Four years after Rebecca's death, he met a sixth cousin named Sara Ann Delano, daughter of opium merchant Warren Delano Jr., at a party celebrating the graduation of his distant cousin Theodore Roosevelt Jr. from Harvard University. James and Sara were married on October 7, 1880, and became the parents of Franklin Delano Roosevelt in 1882. James reportedly was a caring father to Franklin, but his recurring heart problems eventually made him an invalid. Franklin reacted by becoming fiercely protective of his father.

By the autumn of 1900, Roosevelt's health declined further after his yacht exploded and sank. The disgraceful behavior of his grandson Tadd, who had dropped out of Harvard and married a woman he met in a disreputable dance hall, greatly upset James and probably contributed to his fatal heart attack.

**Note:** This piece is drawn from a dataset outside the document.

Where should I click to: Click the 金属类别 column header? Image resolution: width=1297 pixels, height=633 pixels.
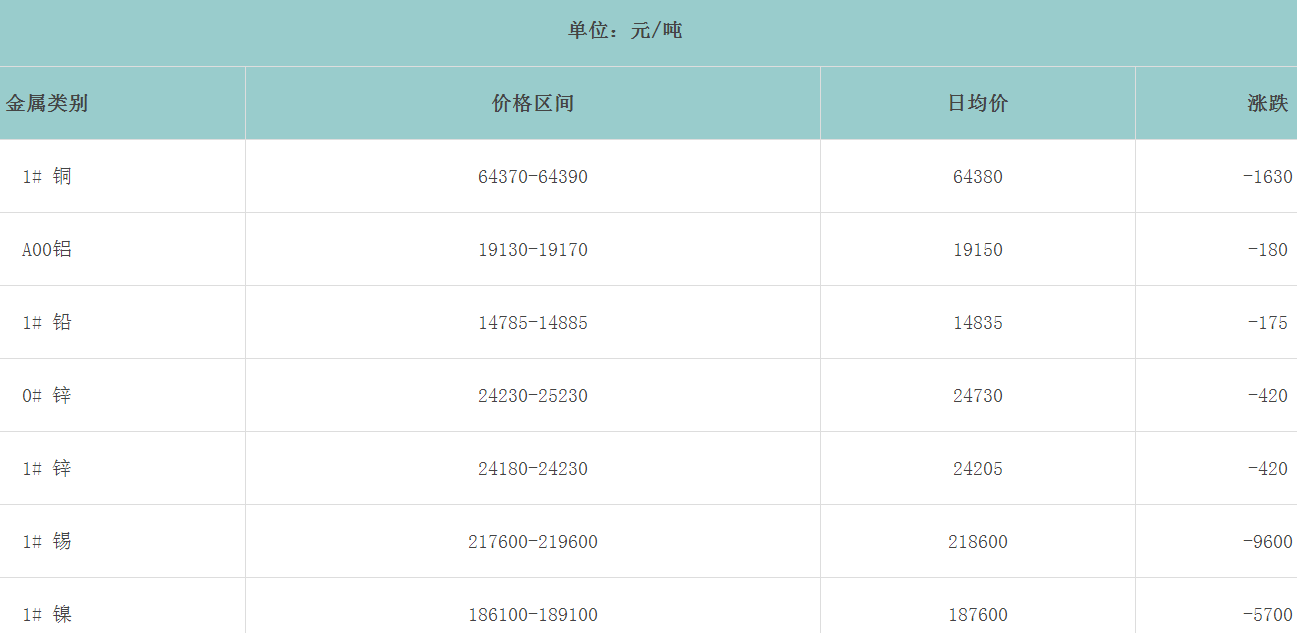pos(47,103)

James left the bulk of his estate to Sara, and a modest inheritance to Franklin. He is buried at the churchyard at St. James Episcopal Church in Hyde Park; his grave is flanked by those of his wives.

==In popular culture==
Roosevelt is voiced by John Lithgow in The Roosevelts, a 2014 documentary series by Ken Burns.

==Legacy==

In 1927, Franklin and Sara Roosevelt donated money to the town of Hyde Park for the construction of a new library, named after James, and still in use today.